- _REQUESTS_
1. Can you copy the stretch of the radio excerpt from "If I were to" through "the second hand." word for word?
2. Answer these questions from the radio excerpt:
(a) Which TV show did the writer watch faithfully each week in the early-to-mid 1970s?
(b) Which genre did not get much airing in the writer's rock-based home?
(c) Which artists are named as staples at Chez Various?
3. Which artists does the radio excerpt name as not being the writer's cup of tea? List all of them.

- _SOURCE EXTRACT_
------

It would certainly be an overstatement to say I hated everything streaming in via the AM of FM dials. In particular, I loved a lot of r&b/soul/funk beaming across the airwaves, being a genre that didn’t receive a lot of airing in my more rock-based home (even then, that could be more down to faithful weekly viewings of Soul Train throughout the early-to-mid 1970s). There were also many songs here and there that I enjoyed from that time too, with plenty of catchy throwaway pop. But, overall, the preponderance of stuff that I liked coming in via both signals tended to parrot the more popular artists of the day who were already staples at Chez Various, such as Elton John, Rod Stewart, The Rolling Stones, and the like. Meanwhile, AM favourites such as John Denver, Olivia Newton John, and Chicago, or their FM cousins such as Yes, Black Sabbath and The Doobie Brothers just weren’t my cup of tea.
If I were to sit here and count off the number of artists (a) who I discovered via commercial radio, (b) who I had no prior knowledge of, and (c) whose careers I followed and took significant interest in over time rather than simply liking one or two particular tunes, I could number them on the fingers of two hands. I’m not sure I would even need the second hand.

------

- _AVAILABLE DATA_
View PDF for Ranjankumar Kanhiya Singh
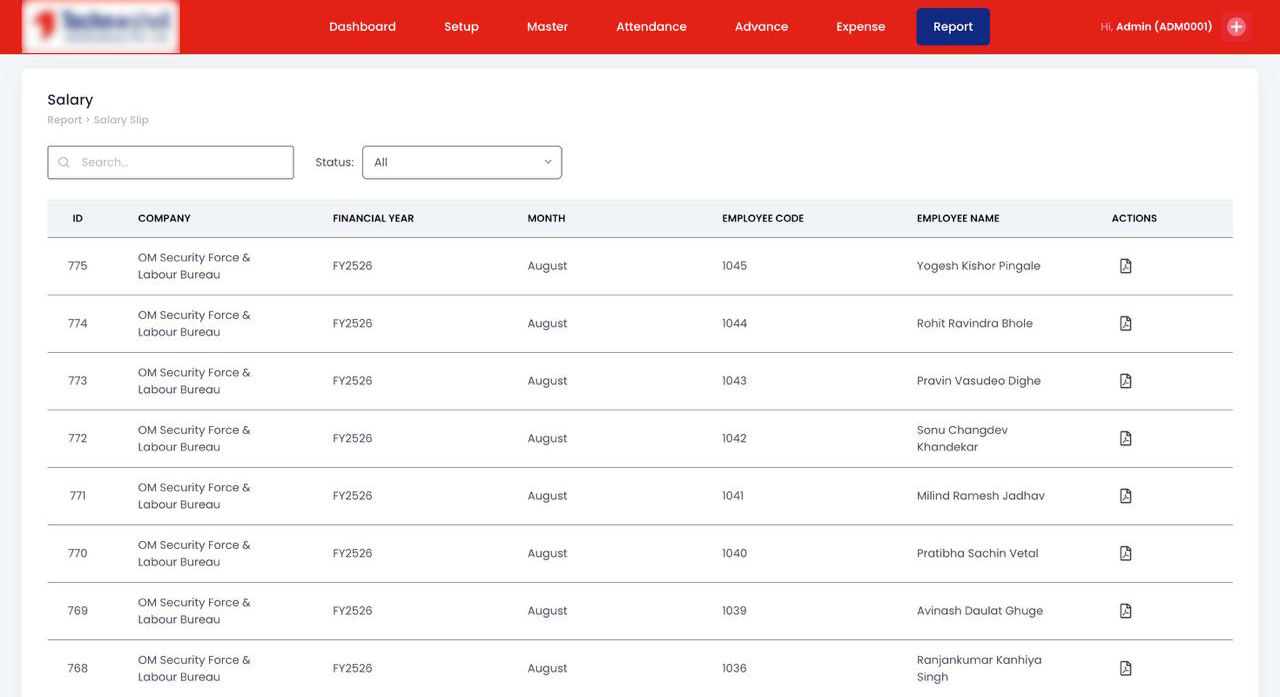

------

- _SOLUTION LIST_
1.
If I were to sit here and count off the number of artists (a) who I discovered via commercial radio, (b) who I had no prior knowledge of, and (c) whose careers I followed and took significant interest in over time rather than simply liking one or two particular tunes, I could number them on the fingers of two hands. I’m not sure I would even need the second hand.

2.
(a) Soul Train
(b) R&b/soul/funk
(c) Elton John, Rod Stewart, and The Rolling Stones

3.
- John Denver
- Olivia Newton John
- Chicago
- Yes
- Black Sabbath
- The Doobie Brothers